Passage —
::::
Update monitoring current state after Prometheus Grafana cleanup

This commit is contained in:
jester 2026-05-01 19:19:29 +00:00
parent c57c5ba3df
commit 1a837f3770

View File

@ -4,9 +4,27 @@
**Status: PARTIAL FAIL for launch monitoring readiness.** **Status: PARTIAL FAIL for launch monitoring readiness.**
Core monitoring services are running. Game/dev dynamic discovery empty-state is now clean and stale `game-dev-alloy` VMIDs `5205` and `6084` have disappeared from Prometheus after a successful empty sync. Core monitoring services are running. Game/dev dynamic discovery empty-state is clean, stale `game-dev-alloy` VMIDs `5205` and `6084` are gone, legacy/static Prometheus jobs have been removed from the active runtime config, and Grafana dashboard provisioning is now live from the `/etc/zlh-monitor` runtime source-of-truth path.
Launch-debug readiness is still blocked by public monitoring endpoint exposure, remaining stale/static down targets, dashboards not actually installed in Grafana, missing API health scrape, incomplete lifecycle telemetry, and missing centralized logs. Launch-debug readiness is still blocked by public monitoring endpoint exposure, missing/unfinished centralized logs, missing API application health scrape, incomplete lifecycle telemetry, and the need to run one full game/dev lifecycle smoke test.
## Runtime source of truth
`/etc/zlh-monitor` is now the runtime source of truth.
Prometheus now runs from:
- `/etc/zlh-monitor/prometheus/prometheus.yml`
- configured via `/etc/default/prometheus`
- backup: `/etc/default/prometheus.zlh-monitor-20260501191319.bak`
Grafana now provisions from:
- `/etc/zlh-monitor/grafana/provisioning`
- configured via `/etc/default/grafana-server`
- backup: `/etc/default/grafana-server.zlh-monitor-20260501191319.bak`
`/etc/zlh-monitor/README.md` was updated to describe the new single-source layout.
::::
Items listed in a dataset
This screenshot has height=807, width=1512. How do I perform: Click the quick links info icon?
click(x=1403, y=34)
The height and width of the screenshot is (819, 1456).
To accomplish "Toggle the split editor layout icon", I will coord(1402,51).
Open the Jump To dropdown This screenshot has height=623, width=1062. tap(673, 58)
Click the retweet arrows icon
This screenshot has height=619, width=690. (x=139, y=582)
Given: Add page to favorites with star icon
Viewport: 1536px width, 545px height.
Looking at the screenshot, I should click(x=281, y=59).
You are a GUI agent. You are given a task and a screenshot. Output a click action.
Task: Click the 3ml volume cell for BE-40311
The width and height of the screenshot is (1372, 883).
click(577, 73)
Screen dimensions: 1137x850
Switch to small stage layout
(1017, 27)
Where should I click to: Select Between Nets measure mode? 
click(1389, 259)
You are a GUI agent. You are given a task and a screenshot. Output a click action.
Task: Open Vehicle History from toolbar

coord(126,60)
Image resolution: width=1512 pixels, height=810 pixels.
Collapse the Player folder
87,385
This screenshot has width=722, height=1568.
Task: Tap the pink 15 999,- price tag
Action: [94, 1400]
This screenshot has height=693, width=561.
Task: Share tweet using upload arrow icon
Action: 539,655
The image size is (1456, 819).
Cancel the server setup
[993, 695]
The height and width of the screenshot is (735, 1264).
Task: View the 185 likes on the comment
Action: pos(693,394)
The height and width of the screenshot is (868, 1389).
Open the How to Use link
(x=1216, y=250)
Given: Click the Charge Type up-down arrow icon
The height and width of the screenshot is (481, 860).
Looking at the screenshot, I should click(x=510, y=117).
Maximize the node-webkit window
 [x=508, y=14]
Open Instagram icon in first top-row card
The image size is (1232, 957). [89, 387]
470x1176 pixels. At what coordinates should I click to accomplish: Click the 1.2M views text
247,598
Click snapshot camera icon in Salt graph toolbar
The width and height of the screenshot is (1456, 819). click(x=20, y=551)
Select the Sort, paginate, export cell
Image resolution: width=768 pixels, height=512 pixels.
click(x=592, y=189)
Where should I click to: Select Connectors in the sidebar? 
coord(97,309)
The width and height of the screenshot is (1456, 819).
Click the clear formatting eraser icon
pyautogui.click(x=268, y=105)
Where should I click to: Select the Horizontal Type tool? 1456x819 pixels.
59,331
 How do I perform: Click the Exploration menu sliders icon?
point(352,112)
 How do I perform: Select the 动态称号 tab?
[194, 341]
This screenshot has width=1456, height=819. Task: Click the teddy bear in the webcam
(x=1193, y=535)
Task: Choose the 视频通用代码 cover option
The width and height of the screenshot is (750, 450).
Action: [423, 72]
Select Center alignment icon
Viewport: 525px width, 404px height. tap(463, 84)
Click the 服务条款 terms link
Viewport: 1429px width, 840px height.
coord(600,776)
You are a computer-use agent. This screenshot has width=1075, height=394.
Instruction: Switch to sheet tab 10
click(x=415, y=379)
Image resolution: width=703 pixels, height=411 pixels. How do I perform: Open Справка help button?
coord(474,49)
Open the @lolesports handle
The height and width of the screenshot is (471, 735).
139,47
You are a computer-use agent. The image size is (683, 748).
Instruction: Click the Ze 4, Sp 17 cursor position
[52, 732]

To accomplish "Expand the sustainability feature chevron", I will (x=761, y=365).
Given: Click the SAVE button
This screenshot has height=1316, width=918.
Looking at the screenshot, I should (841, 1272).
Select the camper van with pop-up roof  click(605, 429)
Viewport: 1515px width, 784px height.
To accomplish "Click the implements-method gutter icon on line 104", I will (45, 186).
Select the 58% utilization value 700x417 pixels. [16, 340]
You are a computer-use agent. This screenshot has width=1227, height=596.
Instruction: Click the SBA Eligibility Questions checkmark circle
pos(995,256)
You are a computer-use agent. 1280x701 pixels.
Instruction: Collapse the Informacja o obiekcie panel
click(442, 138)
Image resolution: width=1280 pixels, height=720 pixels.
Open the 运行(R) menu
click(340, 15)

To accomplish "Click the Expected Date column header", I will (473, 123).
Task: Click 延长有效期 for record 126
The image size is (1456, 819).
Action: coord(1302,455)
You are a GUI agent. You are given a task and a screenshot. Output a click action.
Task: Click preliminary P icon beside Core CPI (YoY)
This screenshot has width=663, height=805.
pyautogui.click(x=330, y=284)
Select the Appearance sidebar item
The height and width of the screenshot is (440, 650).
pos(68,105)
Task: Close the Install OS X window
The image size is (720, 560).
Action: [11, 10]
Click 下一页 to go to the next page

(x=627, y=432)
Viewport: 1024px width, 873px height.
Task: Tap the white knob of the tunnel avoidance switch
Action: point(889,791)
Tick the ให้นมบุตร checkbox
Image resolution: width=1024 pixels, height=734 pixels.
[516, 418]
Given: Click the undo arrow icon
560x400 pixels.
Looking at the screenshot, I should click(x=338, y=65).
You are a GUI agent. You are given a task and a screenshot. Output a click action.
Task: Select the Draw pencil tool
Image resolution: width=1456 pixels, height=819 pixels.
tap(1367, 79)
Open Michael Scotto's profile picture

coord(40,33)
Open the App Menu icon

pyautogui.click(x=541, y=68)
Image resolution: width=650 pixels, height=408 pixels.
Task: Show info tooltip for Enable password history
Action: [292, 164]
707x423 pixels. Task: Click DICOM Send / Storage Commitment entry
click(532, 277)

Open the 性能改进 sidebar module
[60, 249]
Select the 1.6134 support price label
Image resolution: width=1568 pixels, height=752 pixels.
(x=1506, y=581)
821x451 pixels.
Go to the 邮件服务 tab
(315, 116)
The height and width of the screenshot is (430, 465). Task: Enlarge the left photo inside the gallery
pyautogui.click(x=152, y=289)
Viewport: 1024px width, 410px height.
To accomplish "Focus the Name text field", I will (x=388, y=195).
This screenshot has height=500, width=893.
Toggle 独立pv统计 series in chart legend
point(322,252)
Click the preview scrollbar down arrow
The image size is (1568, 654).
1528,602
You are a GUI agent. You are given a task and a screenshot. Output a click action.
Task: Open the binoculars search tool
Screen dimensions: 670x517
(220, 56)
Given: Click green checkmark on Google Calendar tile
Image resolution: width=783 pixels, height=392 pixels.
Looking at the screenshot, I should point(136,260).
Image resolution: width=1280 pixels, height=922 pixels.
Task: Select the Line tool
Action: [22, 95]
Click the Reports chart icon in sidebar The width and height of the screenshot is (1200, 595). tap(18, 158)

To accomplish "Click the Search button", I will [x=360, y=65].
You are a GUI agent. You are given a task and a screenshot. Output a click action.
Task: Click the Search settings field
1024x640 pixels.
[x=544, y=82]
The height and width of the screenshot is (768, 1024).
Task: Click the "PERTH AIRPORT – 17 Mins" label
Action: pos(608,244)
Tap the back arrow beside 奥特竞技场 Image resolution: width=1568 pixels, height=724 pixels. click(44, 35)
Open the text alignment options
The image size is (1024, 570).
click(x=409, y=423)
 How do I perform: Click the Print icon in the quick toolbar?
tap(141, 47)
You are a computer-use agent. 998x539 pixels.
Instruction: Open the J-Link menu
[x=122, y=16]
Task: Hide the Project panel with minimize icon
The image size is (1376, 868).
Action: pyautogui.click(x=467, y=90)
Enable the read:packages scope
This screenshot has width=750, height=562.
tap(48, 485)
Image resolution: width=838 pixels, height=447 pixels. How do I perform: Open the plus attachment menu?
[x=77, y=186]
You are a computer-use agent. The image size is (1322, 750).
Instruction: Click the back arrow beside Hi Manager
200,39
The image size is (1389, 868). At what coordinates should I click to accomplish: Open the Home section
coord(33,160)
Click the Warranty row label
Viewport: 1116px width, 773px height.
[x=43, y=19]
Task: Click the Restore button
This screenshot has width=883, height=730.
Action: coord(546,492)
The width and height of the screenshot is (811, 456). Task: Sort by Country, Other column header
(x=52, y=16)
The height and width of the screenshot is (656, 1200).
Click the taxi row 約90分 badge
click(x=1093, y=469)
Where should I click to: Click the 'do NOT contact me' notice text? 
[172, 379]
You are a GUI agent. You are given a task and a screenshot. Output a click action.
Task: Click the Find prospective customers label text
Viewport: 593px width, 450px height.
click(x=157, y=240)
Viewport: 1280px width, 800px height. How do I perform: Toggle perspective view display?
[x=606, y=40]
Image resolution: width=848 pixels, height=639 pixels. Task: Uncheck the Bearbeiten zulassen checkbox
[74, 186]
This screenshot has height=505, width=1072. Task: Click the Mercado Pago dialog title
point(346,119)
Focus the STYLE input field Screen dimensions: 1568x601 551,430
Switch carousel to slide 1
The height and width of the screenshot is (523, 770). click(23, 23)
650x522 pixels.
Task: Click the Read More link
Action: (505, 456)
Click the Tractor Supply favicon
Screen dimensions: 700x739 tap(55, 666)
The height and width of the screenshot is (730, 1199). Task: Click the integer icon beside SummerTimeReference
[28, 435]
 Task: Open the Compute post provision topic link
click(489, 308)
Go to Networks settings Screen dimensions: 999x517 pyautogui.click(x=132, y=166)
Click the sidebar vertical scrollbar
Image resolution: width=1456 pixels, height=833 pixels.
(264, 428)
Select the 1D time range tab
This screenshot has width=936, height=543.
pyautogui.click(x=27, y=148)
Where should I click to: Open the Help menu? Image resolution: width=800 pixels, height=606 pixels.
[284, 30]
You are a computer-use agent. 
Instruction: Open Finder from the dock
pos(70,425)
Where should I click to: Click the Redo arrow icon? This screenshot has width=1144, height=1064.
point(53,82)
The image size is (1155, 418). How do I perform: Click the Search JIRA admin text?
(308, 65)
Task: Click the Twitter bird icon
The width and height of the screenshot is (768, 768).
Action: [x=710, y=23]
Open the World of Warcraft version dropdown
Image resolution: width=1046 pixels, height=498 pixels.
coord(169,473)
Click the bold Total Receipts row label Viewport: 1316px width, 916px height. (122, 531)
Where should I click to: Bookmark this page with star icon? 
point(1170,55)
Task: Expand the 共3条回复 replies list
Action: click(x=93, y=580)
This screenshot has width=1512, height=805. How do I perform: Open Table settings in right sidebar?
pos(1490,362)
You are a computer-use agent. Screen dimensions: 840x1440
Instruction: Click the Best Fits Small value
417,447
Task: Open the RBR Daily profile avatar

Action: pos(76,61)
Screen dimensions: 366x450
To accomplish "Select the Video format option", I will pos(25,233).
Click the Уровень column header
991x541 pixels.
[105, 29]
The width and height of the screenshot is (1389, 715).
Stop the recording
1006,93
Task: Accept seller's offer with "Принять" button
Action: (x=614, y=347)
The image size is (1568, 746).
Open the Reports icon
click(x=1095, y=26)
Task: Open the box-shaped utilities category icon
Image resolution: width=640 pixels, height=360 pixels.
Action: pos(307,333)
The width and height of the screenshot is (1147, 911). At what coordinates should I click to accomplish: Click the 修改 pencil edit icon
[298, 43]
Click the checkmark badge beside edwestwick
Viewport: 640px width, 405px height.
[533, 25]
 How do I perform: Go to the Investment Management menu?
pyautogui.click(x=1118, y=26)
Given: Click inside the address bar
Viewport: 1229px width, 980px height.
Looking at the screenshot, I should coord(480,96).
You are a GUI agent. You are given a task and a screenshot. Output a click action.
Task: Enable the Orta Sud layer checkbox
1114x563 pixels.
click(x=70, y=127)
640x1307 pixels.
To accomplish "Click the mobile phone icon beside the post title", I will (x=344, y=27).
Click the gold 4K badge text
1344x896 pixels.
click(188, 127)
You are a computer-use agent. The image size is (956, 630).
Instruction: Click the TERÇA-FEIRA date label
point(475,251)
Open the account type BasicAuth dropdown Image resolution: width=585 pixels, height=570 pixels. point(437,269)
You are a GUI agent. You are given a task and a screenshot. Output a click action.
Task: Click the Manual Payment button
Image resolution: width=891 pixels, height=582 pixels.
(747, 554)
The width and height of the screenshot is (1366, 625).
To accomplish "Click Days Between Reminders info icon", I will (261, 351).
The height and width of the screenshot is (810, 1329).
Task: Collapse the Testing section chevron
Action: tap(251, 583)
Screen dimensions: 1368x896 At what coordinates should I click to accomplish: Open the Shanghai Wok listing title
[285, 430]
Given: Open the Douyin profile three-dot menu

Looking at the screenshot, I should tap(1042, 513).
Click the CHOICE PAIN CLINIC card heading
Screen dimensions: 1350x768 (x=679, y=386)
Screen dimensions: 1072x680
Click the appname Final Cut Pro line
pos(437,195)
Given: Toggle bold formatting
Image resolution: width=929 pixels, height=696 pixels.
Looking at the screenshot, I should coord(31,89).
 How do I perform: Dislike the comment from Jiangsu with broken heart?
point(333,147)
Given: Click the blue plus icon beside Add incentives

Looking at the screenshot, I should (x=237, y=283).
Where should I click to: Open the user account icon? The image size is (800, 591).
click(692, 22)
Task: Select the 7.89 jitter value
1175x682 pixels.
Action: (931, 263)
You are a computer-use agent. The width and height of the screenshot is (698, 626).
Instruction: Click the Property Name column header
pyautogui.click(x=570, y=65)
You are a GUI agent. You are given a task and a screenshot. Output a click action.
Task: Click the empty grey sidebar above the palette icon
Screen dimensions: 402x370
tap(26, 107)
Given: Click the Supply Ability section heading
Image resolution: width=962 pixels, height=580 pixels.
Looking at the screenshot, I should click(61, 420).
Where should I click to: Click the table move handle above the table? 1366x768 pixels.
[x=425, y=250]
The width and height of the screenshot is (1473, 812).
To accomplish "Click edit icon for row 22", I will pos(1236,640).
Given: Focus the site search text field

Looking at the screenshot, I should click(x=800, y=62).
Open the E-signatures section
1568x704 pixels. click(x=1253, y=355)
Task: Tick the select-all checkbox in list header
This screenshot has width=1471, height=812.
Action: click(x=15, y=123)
::::
Request —
Reproduce the monitoring commit text between "## Runtime source" and "new single-source layout.", inclusive.

Exercise answer —
## Runtime source of truth
`/etc/zlh-monitor` is now the runtime source of truth.
Prometheus now runs from:
- `/etc/zlh-monitor/prometheus/prometheus.yml`
- configured via `/etc/default/prometheus`
- backup: `/etc/default/prometheus.zlh-monitor-20260501191319.bak`
Grafana now provisions from:
- `/etc/zlh-monitor/grafana/provisioning`
- configured via `/etc/default/grafana-server`
- backup: `/etc/default/grafana-server.zlh-monitor-20260501191319.bak`
`/etc/zlh-monitor/README.md` was updated to describe the new single-source layout.